-------- DATA TO USE
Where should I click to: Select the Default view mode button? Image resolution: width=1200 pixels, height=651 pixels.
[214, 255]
----------------
-------- DATA TO USE
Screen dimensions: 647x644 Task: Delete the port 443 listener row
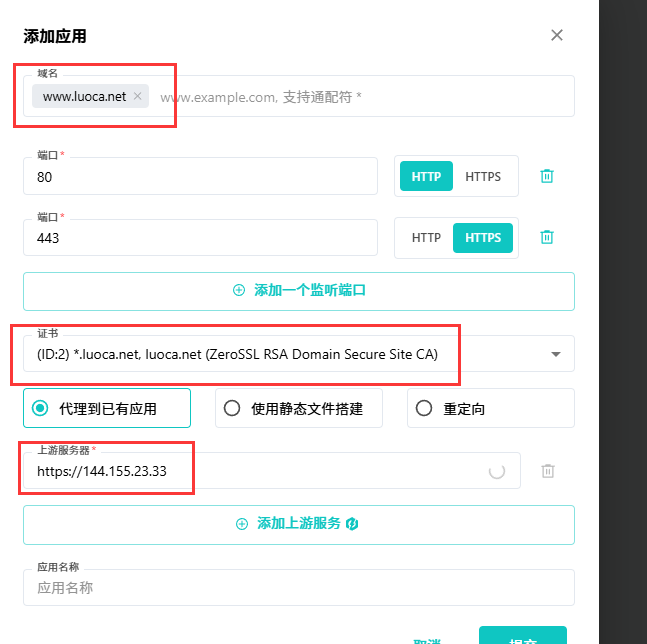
----------------
-------- DATA TO USE
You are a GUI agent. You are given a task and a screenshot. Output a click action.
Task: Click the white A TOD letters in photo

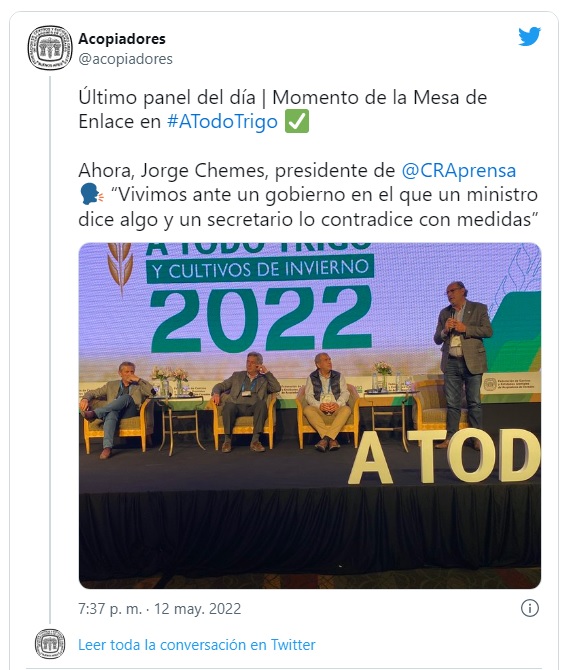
----------------
[ABOUT THIS TASK]: Look through the data above and return exactly the lines from the one that contains "You are a GUI" to the one that contains "Task: Click the white A TOD letters in photo", inclusive, with nothing else.

[TASK ANSWER]:
You are a GUI agent. You are given a task and a screenshot. Output a click action.
Task: Click the white A TOD letters in photo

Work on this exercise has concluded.